La compañía Arriva Noroeste S. L. denuncia daños por miles de euros en los vehículos
Ser conductor de autocar en los servicios nocturnos para jóvenes que financia la Xunta comienza a ser una actividad peligrosa. El chófer de uno de estos servicios, contratado por la compañía Arriva Noroeste, S. L., ha denunciado ante la Guardia Civil de Fene los actos vandálicos que ocurrieron en uno de los viajes que realizaba la madrugada del pasado domingo, en el trayecto Miño-Ferrol.
Según hace constar el profesional, primero en Miño y luego en Pontedeume varios grupos de jóvenes pretendieron entrar en avalancha en el interior del autocar por lo que se vio obligado a reclamar la presencia de una patrulla de la Guardia Civil, cuyos agentes hicieron entrar a las pandillas de uno en uno. Pero al llegar a la altura de San Martiño do Porto (Cabanas), ya sin la presencia de los guardias, un sector de los pasajeros «comenzó a romper las lunas, luces interiores, ceniceros, que arrojaban por los ventanales rotos hacia el exterior». Y así siguieron hasta llegar a la parada de As Pías, en Caranza.
Se da la circunstancia de que el conductor, un hombre de 62 años, no pudo reconocer a ninguno de los supuestos autores de estos actos vandálicos.
Precedente
Pero no fue el único caso. Porque en la madrugada del 26 de julio pasado, otro conductor de Arriva sufrió ya otros hechos parecidos y fue amenazado e injuriado. Según la denuncia que formuló entonces este primer profesional, de 43 años, ocurrió también en el mismo trayecto, pero en la parada de Pontedeume. Igualmente se originó un pequeño tumulto, sin destrozos. Cuando el autocar había recorrido unos cuatro kilómetros, en dirección a Ferrol, unos 15 viajeros, de un total de 70, todos situados en la trasera del bus, comenzaron a proferir gritos, insultos e injurias.
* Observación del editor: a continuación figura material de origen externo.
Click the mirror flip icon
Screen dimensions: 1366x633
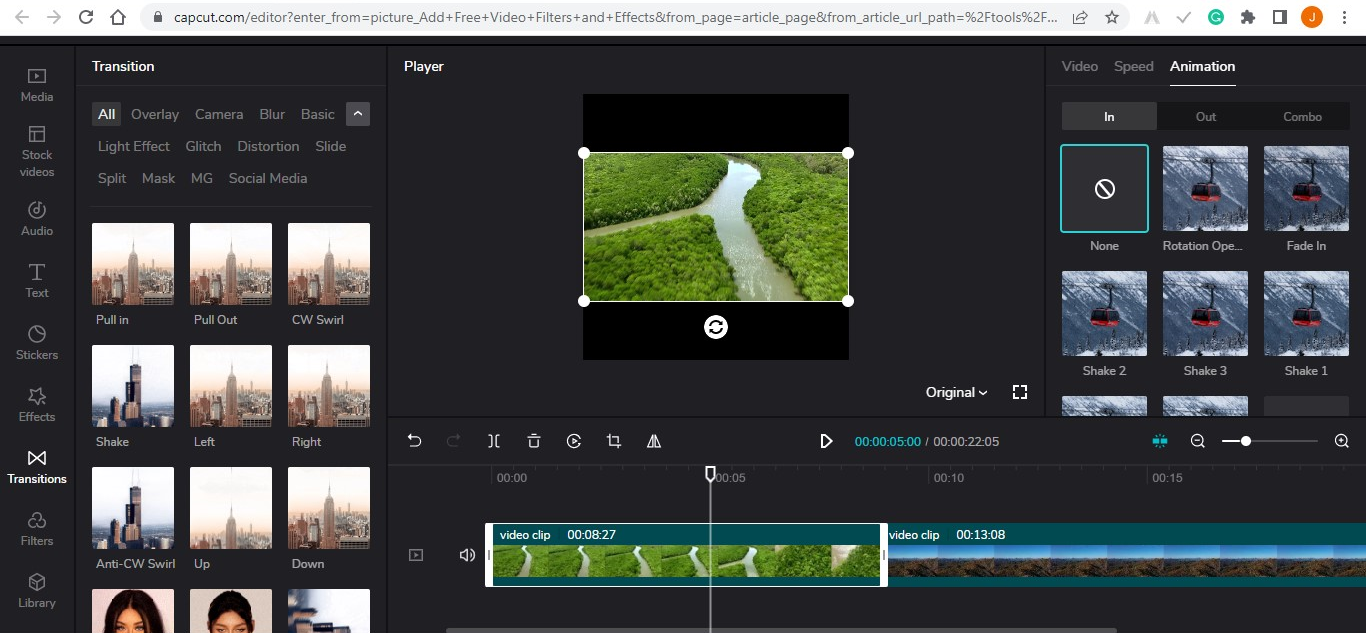point(654,441)
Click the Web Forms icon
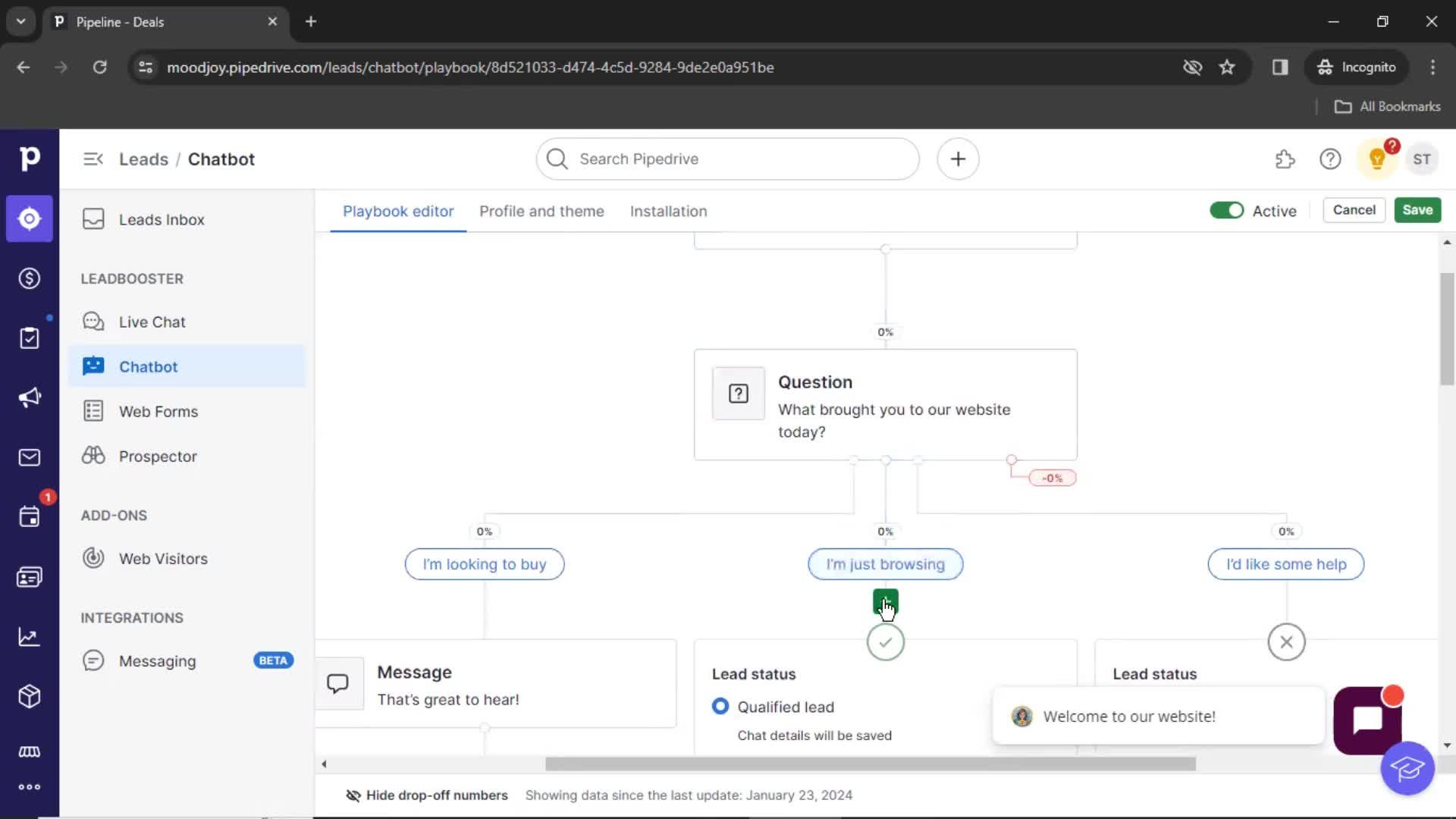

La cosa no quedó ahí, reseña el chófer, porque luego pasaron a la acción. Comenzaron, dice el trabajador en su denuncia, a destrozar asientos, alumbrado y otros objetos que lanzaban por la claraboya del techo hacia la carretera, con grave peligro para otros vehículos que circulaban detrás. Luego vaciaron un extintor dentro del bus, abrieron a empujones las puertas traseras y bajaron en plena marcha. Los daños entonces fueron valorados en unos 3.500 euros. El conductor asegura que en el servicio anterior se habían producido otros altercados, si bien con menores daños. El chófer tenía miedo a parar el vehículo y llamar a la Guardia Civil o la policía, por lo que siguió la marcha hasta llegar a su destino.
Representantes de la compañía han mostrado su preocupación por estos sucesos dado que en poco más de dos mes fueron dos los episodios.